Thanks for the offer TV Time…I don’t have the financial resources to pick up and move at this time…but I do miss the Western Slope a lot.

In the Buddha’s native language, Pali, dukkha means suffering, but it also connotes emptiness an dissatisfaction.
The cause of dukkha is desire.
In other words: you want something (or you don’t want something), you don’t
get it (or you do get it when you don’t want it), you feel dissatisfied,
empty, unhappy. You are suffering.
Cessation of desire brings release from dukkha.
Pretty simple. You don’t want anything, and you aren’t disappointed and dissatisfied when you don’t get it.

Three additional thoughts (although CBE’s words are worth meditating on . . . )

  1. Nostalgia inherently is far more cheerful than the reality it was at the time. Don’t let it fool you. You probably were feeling good all those years ago, but time and tide will wash away the bad times and polish up the good times. It’s a worthwhile trait to have – we gotta get over the tragedies that are part of our lives whether we like it or not – but don’t let it convince you that everything was hunky-dory back then.

  2. You can’t reclaim your past. The 25-year-old is gone for good, so don’t try looking for it. Life changes, and you are changing with it. The trick is finding what you need now. The Hindu religion talks of the stages that we pass through (this is from readings many years ago, so please forgive and correct my errors). In general, it assumes we’ll want to experience the many pleasures and vices of our lives when you’re young, only to find them empty and meaningless eventually. You may move on to marrying, raising a family, living a confortable life, only to reach a point where that won’t satisfy either. From there, it may progress to a search for enlightenment, of service to others, and so on.

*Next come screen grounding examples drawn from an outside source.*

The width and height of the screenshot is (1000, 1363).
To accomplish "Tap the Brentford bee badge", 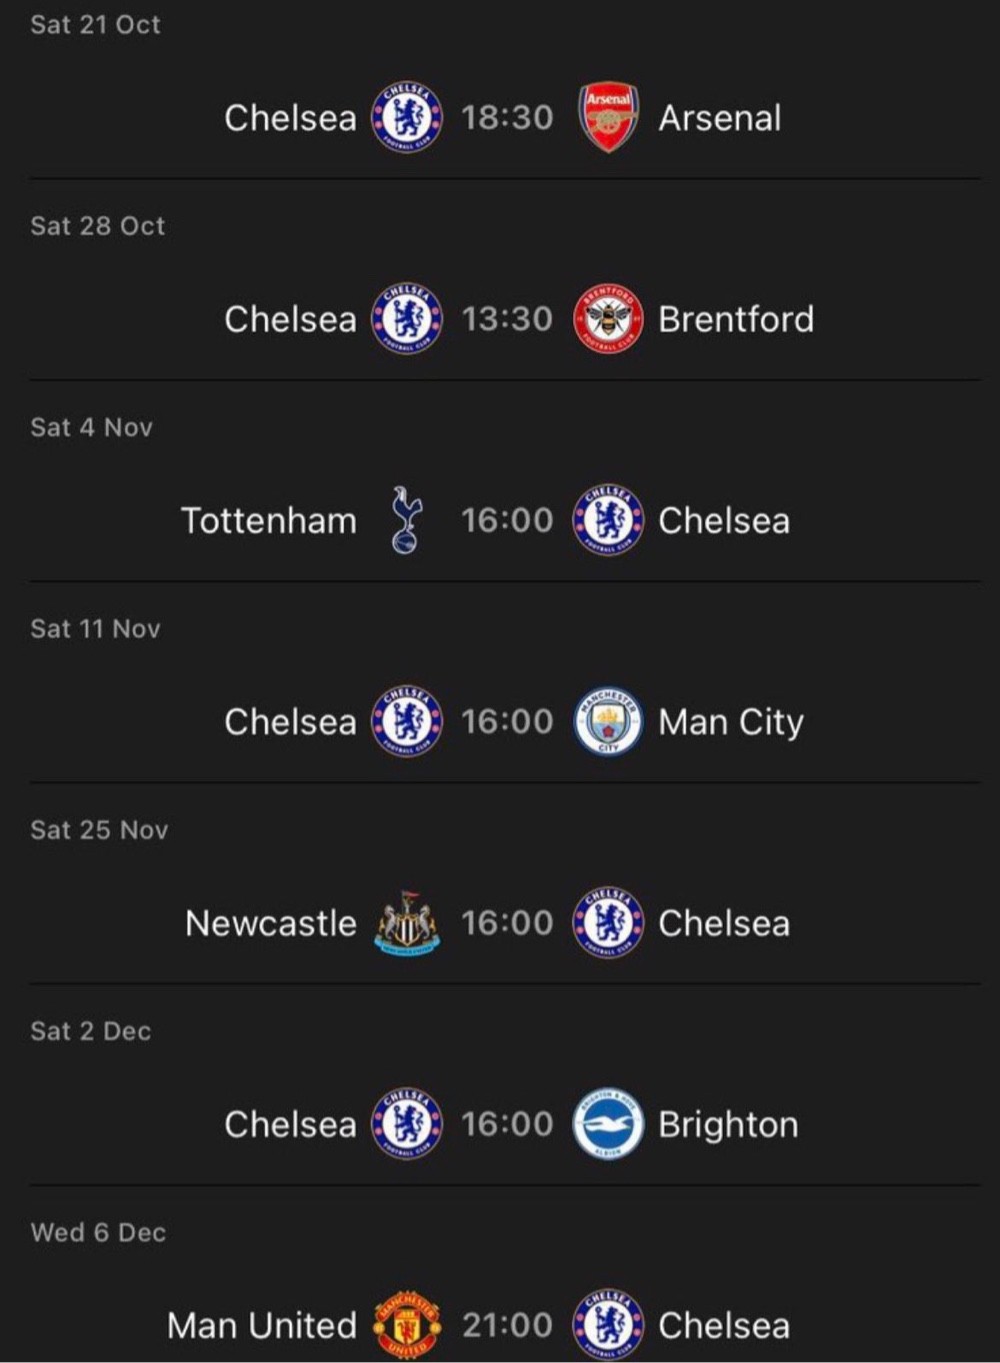I will coord(608,319).
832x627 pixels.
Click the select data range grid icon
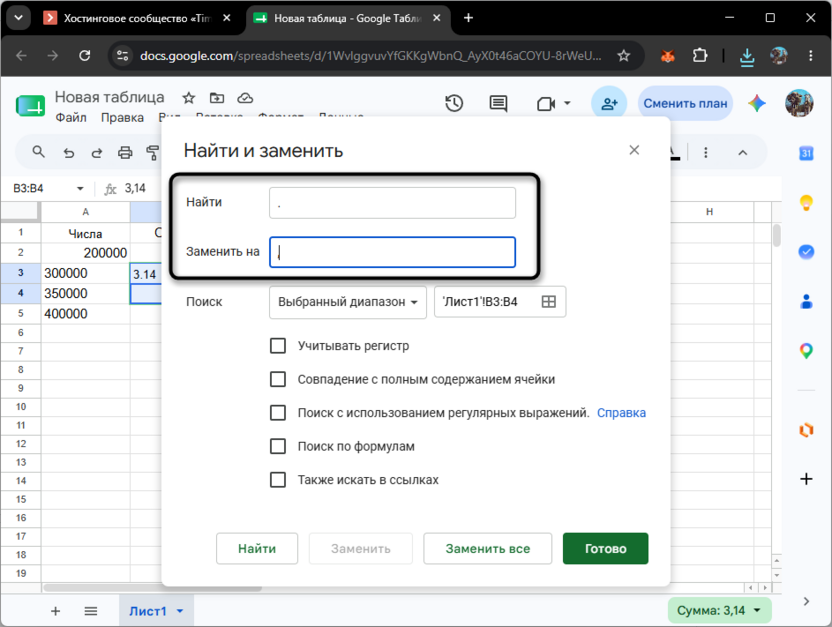pos(549,302)
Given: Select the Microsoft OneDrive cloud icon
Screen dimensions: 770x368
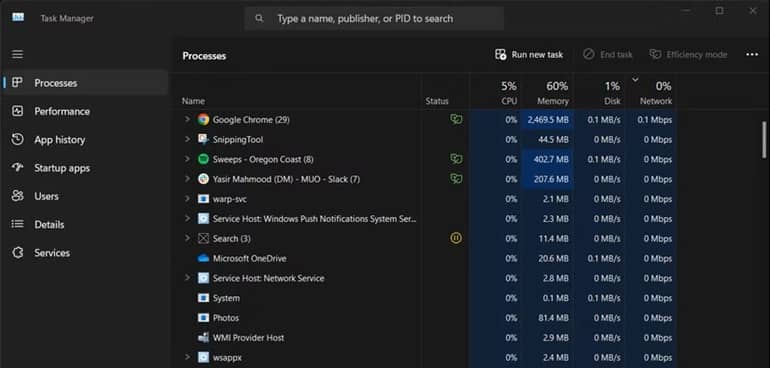Looking at the screenshot, I should coord(203,258).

  3. Finally, you’re not alone in your dissatisfaction and search for meaning. We all have it, even those who don’t appear to question where their life is going. Cold comfort, but it’s hard-wired in us to search for something more. It’s not just you.

pesch

Techie:

I grew up in Montrose, so I know what you are saying. I used to head up to Junction for big nights on the town.

And spring on the Western Slope…you’re right to remember it longingly.

If you keep getting me in this reflective mood, you’ll have to come down here and help me pack the U-haul (and I can’t afford the beer).